21.   Except as disclosed in the Form S-4 and to our best knowledge, each of the contracts between Jieli Investment and the PRC Entity, including, without limitation, the Loan Agreement between Jieli Investment and the shareholders of the PRC Entity, the Equity Pledge Agreement among Jieli Investment, the PRC Entity and the shareholders of the PRC Entity, the Exclusive Technical Consulting and Service Agreement between Jieli Investment and the PRC Entity, the Exclusive Call Option Agreement among Jieli Investment, the PRC Entity and the shareholders of the PRC Entity and the Power of Attorney by each of the shareholders of the PRC Entity, all of which are dated September 10, 2007 (collectively, the “VIE Agreements”), is valid and enforceable against all parties involved in the VIE Agreements and does not violate any mandatory provisions of the applicable PRC Laws and regulations.
Qualifications:
This opinion is limited to the matters set forth herein and is subject to the effectiveness of any future change, amendment, alteration or adoption of any PRC Laws.
This opinion is rendered to you for the purpose hereof only and may not be issued, quoted or disclosed to any other party for any other purpose without our prior consent.

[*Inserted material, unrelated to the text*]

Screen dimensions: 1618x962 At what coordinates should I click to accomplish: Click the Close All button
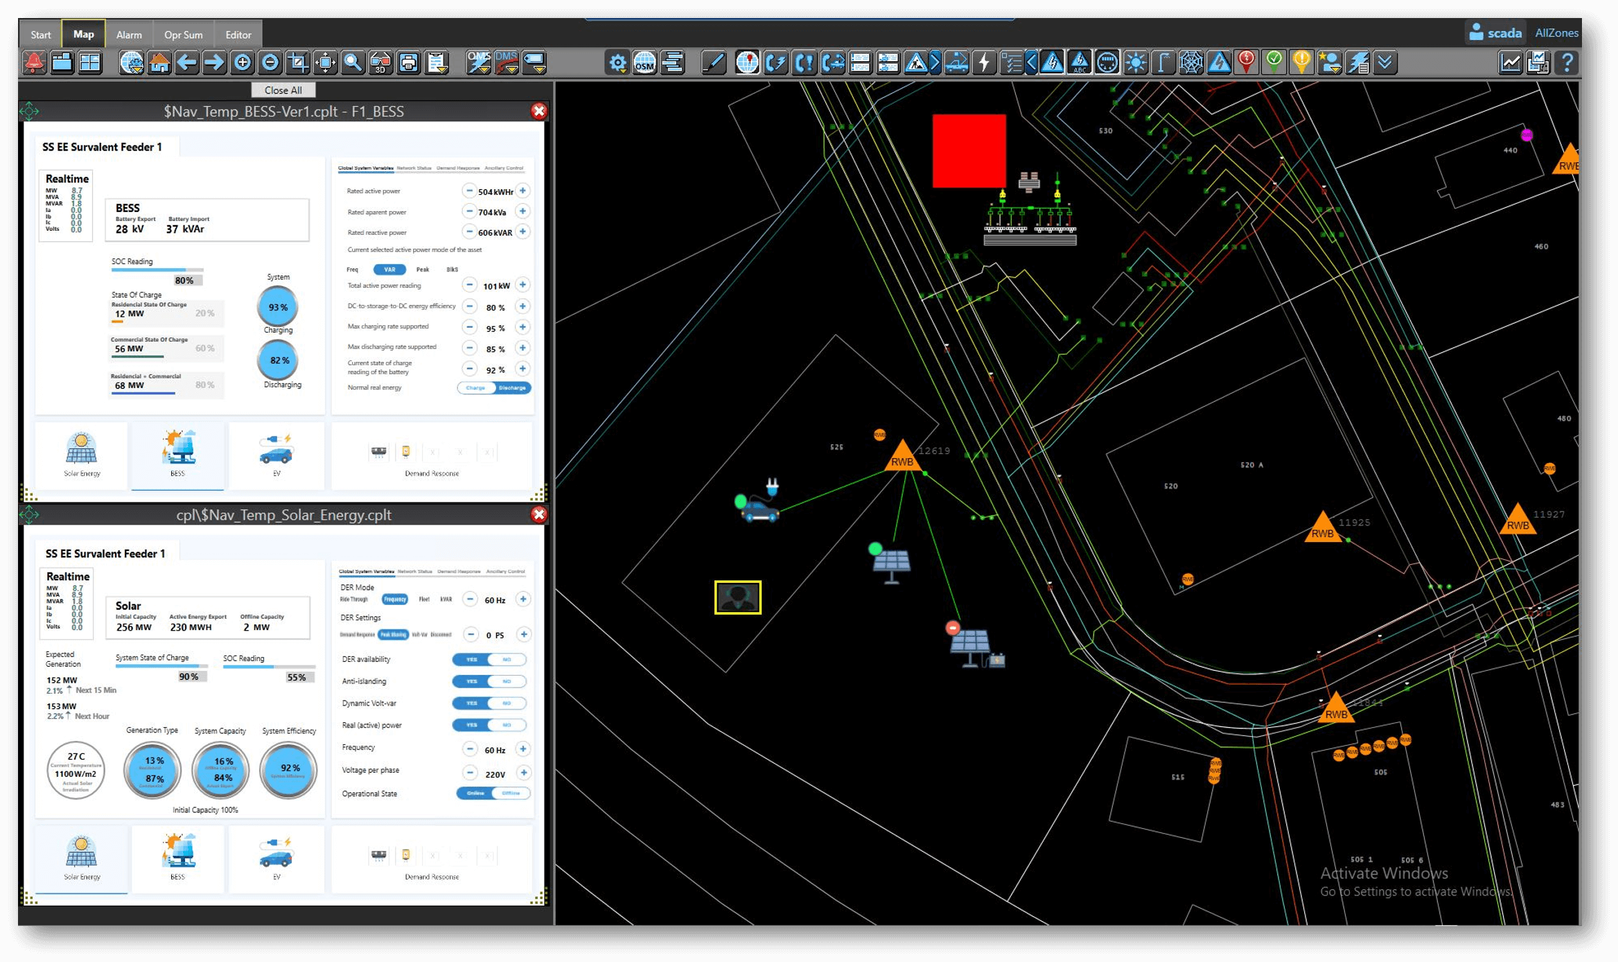pyautogui.click(x=283, y=90)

This opinion is given for the benefit of the addressees hereof, and without our express prior written consent, may not be relied upon by any person or entity other than the addressees and their attorneys. Save as provided herein, this opinion shall not be quoted nor shall a copy be given to any person (apart from the attorneys of the addressee) without our express prior written consent except where such disclosure is required to be made by applicable law or is requested by relevant regulatory agencies.